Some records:
%%

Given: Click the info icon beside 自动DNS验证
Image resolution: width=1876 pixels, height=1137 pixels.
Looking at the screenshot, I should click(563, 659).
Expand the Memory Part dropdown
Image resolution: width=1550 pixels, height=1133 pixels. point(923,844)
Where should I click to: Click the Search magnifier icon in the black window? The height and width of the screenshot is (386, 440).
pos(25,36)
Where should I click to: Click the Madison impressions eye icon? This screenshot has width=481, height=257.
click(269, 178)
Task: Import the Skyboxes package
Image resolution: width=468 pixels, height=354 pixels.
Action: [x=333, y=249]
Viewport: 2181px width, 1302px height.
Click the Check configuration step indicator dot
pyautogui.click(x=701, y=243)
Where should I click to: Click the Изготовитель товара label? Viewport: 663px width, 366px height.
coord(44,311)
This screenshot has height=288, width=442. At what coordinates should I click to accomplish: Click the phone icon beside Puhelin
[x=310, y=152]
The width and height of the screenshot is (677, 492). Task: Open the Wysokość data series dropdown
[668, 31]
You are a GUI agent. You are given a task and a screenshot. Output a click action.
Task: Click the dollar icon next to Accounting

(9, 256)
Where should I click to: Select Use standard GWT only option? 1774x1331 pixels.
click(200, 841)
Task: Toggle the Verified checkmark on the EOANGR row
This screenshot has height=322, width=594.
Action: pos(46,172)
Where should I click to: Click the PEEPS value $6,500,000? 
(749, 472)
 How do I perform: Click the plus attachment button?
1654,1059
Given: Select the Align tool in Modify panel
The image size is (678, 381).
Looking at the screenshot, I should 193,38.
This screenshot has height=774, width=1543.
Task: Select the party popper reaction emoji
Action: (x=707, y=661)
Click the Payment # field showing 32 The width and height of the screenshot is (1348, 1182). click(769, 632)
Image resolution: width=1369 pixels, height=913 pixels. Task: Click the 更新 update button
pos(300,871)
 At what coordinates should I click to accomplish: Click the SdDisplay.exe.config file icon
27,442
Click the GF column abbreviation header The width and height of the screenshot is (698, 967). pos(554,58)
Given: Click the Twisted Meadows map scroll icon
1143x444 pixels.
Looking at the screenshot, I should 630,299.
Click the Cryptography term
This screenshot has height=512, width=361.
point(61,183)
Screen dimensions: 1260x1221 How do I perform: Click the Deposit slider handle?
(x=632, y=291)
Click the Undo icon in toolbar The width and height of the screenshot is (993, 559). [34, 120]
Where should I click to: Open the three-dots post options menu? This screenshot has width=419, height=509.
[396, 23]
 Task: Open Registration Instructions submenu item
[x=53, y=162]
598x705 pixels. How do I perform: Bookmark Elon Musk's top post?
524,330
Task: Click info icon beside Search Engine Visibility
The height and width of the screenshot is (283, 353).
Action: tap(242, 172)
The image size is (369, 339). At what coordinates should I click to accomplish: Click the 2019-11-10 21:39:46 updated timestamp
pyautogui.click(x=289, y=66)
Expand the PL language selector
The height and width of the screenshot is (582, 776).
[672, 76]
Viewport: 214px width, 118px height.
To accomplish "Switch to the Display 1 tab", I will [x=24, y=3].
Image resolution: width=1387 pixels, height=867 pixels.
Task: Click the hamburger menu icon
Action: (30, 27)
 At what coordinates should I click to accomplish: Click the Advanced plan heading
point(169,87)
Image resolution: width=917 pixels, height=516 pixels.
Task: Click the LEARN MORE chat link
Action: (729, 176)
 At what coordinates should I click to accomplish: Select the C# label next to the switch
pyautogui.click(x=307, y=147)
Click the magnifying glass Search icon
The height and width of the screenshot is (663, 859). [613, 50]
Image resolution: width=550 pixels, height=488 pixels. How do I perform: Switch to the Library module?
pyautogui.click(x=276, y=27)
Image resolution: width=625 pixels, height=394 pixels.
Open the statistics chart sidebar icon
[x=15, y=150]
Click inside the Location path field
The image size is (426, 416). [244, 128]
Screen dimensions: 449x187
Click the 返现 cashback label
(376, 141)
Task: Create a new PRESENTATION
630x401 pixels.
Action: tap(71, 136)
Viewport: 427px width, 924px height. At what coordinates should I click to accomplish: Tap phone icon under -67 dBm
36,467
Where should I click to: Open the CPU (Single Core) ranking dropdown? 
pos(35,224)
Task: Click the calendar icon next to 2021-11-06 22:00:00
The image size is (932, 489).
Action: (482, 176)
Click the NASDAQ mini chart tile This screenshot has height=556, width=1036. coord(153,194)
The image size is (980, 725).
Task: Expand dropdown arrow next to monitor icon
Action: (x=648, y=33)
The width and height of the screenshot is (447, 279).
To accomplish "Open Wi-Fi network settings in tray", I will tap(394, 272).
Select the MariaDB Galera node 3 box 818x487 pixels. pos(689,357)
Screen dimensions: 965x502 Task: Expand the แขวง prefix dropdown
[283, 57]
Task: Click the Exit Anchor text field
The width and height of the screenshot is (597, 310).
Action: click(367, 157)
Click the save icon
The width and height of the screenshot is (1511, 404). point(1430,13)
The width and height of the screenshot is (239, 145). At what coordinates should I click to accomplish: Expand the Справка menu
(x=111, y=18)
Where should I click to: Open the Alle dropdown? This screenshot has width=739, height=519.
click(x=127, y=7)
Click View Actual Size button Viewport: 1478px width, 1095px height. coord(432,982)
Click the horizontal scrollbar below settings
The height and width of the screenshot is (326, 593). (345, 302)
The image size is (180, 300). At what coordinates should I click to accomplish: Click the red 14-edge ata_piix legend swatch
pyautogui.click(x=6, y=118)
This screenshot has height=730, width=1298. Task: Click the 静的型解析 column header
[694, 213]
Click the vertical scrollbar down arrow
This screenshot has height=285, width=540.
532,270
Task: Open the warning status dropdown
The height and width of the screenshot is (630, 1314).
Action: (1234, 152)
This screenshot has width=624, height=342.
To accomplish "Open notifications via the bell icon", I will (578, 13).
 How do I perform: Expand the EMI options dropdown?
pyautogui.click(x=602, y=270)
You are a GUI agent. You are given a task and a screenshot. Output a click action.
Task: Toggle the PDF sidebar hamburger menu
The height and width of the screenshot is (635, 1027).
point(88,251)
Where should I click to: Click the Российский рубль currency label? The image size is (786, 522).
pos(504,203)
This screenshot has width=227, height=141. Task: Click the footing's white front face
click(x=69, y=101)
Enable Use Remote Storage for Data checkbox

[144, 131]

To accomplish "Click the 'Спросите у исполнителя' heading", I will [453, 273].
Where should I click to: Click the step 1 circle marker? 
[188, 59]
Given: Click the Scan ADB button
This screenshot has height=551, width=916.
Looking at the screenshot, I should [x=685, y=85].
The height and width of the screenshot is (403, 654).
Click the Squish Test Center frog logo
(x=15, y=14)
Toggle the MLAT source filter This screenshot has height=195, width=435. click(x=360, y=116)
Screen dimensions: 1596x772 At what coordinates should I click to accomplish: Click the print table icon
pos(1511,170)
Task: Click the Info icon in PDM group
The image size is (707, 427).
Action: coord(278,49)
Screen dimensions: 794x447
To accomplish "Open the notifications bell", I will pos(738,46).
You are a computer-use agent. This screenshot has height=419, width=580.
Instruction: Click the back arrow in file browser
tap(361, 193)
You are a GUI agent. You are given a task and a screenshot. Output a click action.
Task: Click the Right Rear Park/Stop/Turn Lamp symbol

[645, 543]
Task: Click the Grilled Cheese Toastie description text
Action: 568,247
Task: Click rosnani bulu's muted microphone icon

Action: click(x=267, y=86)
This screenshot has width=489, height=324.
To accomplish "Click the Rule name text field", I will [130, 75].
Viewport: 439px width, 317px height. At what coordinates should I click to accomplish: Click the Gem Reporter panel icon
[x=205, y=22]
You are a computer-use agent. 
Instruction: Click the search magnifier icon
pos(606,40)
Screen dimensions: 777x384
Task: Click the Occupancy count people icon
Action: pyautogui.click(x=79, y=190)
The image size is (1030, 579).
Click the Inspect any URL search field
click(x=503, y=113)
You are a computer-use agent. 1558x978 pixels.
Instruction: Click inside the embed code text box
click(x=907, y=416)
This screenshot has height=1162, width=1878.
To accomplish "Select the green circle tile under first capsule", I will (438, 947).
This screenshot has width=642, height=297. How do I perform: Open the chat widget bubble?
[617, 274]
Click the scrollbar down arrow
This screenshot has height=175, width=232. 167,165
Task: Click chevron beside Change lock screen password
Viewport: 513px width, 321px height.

%%

• INSTRUCTION: Repeat the records starting with the line that contains "Task: Click the calendar" and going on through the line that contains "click(x=127, y=7)", with "save icon" replaced by "floppy disk icon" and everything else left as it is.

• FULL OUTPUT:
Task: Click the calendar icon next to 2021-11-06 22:00:00
The image size is (932, 489).
Action: (482, 176)
Click the NASDAQ mini chart tile This screenshot has height=556, width=1036. coord(153,194)
The image size is (980, 725).
Task: Expand dropdown arrow next to monitor icon
Action: (x=648, y=33)
The width and height of the screenshot is (447, 279).
To accomplish "Open Wi-Fi network settings in tray", I will tap(394, 272).
Select the MariaDB Galera node 3 box 818x487 pixels. pos(689,357)
Screen dimensions: 965x502 Task: Expand the แขวง prefix dropdown
[283, 57]
Task: Click the Exit Anchor text field
The width and height of the screenshot is (597, 310).
Action: click(367, 157)
Click the floppy disk icon
The width and height of the screenshot is (1511, 404). point(1430,13)
The width and height of the screenshot is (239, 145). At what coordinates should I click to accomplish: Expand the Справка menu
(x=111, y=18)
Where should I click to: Open the Alle dropdown? This screenshot has width=739, height=519.
click(x=127, y=7)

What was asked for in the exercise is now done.